Wonder Woman kicked butt and showed audiences everywhere that a superhero movie with a female lead can both draw audiences ($650 million worldwide and counting) and satisfy fans (Cinemascore: A). It's been a successful strike in the battle for more opportunities for women (the film had both a female star and director) and has saved the critical fortunes of Warner Brothers' DC Extended Universe (92% on Rotten Tomatoes). It's safe to say this movie was a home run.
That being said, there hasn't ever been a perfect movie, and once you get past the feminist positive vibes and shock of seeing a crowd-pleasing DC movie, there is a lot of room for improvement in the sequel. Here's my top five things that I'd like to see worked on:
1. Get Rid Of The Cheesy Villains
It's not that Ares, Dr. Poison, and a fictionalized Ludendorff (yes, he was something of a real person once!) are bad choices for a villain, it's that they just weren't very good villains. Now, I can't blame the movie for going down the Marvel route -- most Marvel villains are paper thin and less than memorable, but Wonder Woman's nemeses veered into the cartoony realm. Ares was basically just a CGI creation at the end who spouted ridiculous, megalomaniacal villain talk. Dr. Poison invented a gas which destroyed cloth and glass, a totally over-the-top feature which was strangely less present later in the film when it was deployed, and Ludendorff -- oh gosh, Ludendorff -- was exactly a cartoon. At one point (spoiler alert!), he throws a gas mask into a room with Dr. Poison's gas and shuts the door. She warns him that the mask won't work and he replies, "I know!" before laughing like a, well, cartoon.
Almost all superhero movies struggle with the villain, but that doesn't mean Wonder Woman shouldn't try to improve for the next go around. Instead, all superhero movies should continue to try and improve the 50 percent of the conflict equation they continue to bumble.
2. Side Characters: Use 'Em Or Lose 'Em
The writers gave Gal Gadot and Chris Pine some sidekicks to run around with in World War I Europe.

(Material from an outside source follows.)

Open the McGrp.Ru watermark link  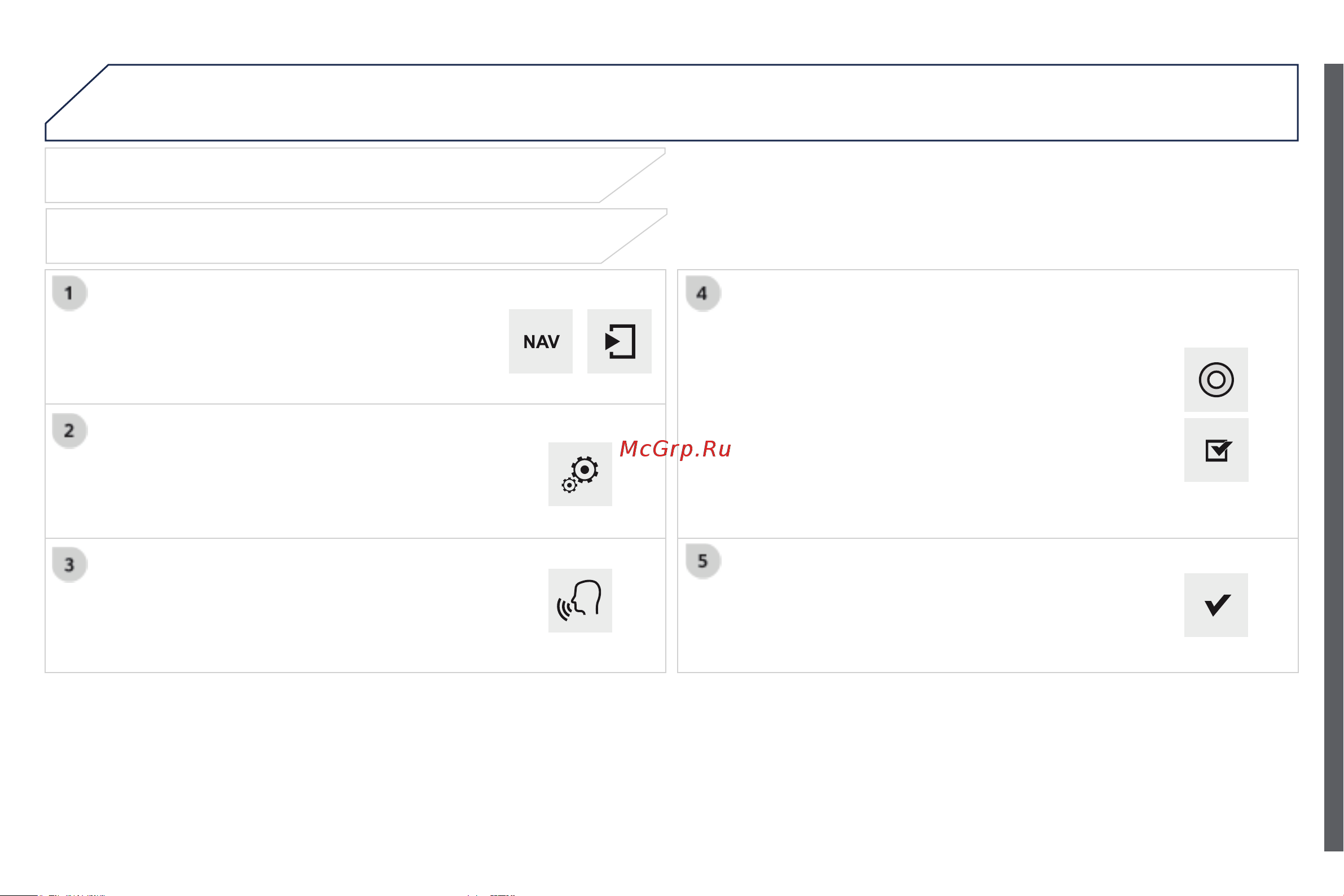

Unfortunately, the attempts to make these characters interesting just didn't work for me, and they instead served as unwelcome distractions. First, there's Charlie the sniper, who we meet in a bar. We're told he has the steadiest hand in the business, but as soon as he gets an opportunity to show his skill off, he balks. We're quickly told that something in his past haunts Charlie and prevents him from taking a shot earlier in the movie. Hmmm, interesting! Except the writers never get back to this or shed any more light on it, and I spent my time waiting for some resolution to that plot point. As a character, he's obviously damaged, but without some sort of resolution, Charlie ends up running around blandly the rest of the film --and we never get to see his signature sure shot.
Then we have the Chief, a softly-racist nickname for a Native American smuggler who roams Europe dressed like he's in the wild west! Now I don't know about you, but if I had to be a sneaky smuggler in World War I Europe, almost the last thing I'd dress up as is a wild west character (actual last thing I'd dress up as: the Hamburgler). Word is that Patty Jenkins let actor Eugene Brave Rock pick his costume. This is great from a representative standpoint, but still doesn't fit the setting of the film. It should be noted that in the recently-released comic, Wonder Woman Steve Trevor #1, Chief is depicted in a military style uniform.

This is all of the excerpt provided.